The New Synagogue was one of many in a city which at the time had one of the largest Jewish populations in the world, but it was new sort of synagogue in a few very important ways. Most synagogues were hidden in courtyards or alleyways. The New Synagogue was on a major street, just a short walk away from Unter Den Linden, which was (and is) to Berlin as the Champs Elysee was (and is) to Paris.
The New Synagogue was a clear statement that Jews, who had been in Germany for more than a thousand years already, were there to stay. This was not only a challenge to the various limitations on Jewish life which had existed throughout Europe since the Middle Ages, it was a challenge to the traditional Jewish view that life in Europe was life in exile.
The New Synagogue was part of the Reform movement. It had a choir, a sermon, and a seminary-educated rabbi, which all made it more like a German Protestant Church and less like a traditional synagogue.
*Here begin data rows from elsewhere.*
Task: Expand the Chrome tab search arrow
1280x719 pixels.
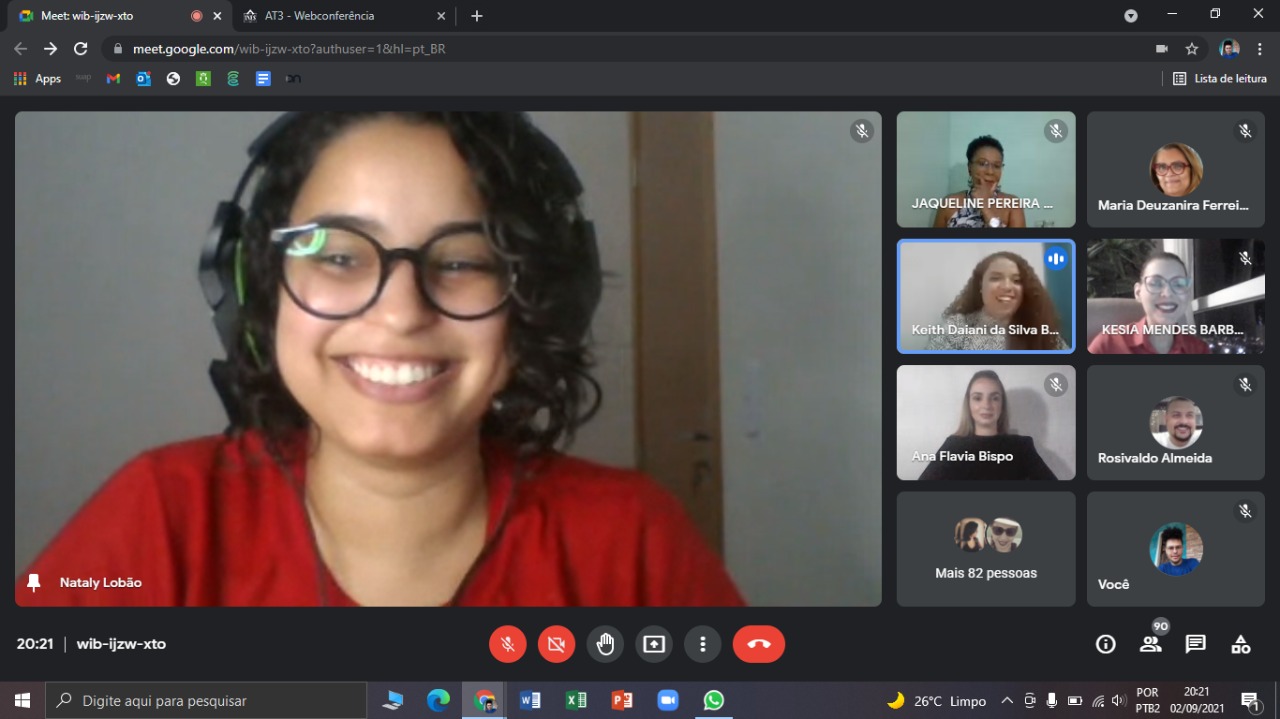Action: pyautogui.click(x=1131, y=16)
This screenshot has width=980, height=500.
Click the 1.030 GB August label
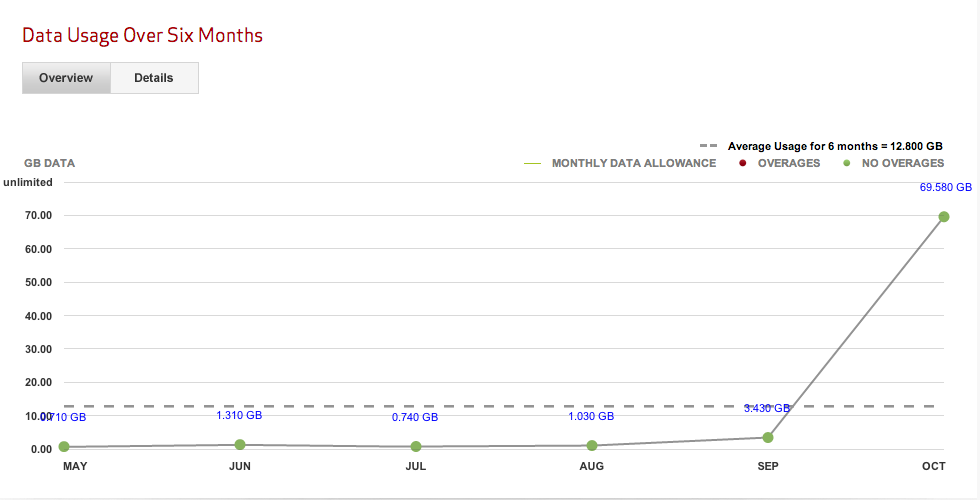591,416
Those who attended saw themselves as fully Jewish, fully German, and thoroughly modern.
Things were never without complication, and walking the tightrope between being a part of society as a whole and maintaining existence as a people was never an easy task, but the 3,000 seats in the synagogue's main hall were filled every Shabbos.
Not even Kristallnacht could change that. The Nazi mob which came to burn the synagogue as it had burned others that night found itself face to face with a policeman who swore to protect the history of his city and nation. The fascists, used to having police egging them on or standing aside, were so surprised by his action that they actually dispersed.
The building survived the Nazis, but it would not survive the war. British bombs destroyed the main hall, and after the war everything but the facade was demolished. Most of it was rubble already. And the Jews who had built it and filled it each week were never coming home.
For years only the front stood, a partial ruin. Not until the Berlin Wall fell was it restored, and it was six years before the building would hold a synagogue once more. But it does now, it's the only Reform synagogue in Berlin, and so the old New Synagogue is new once more.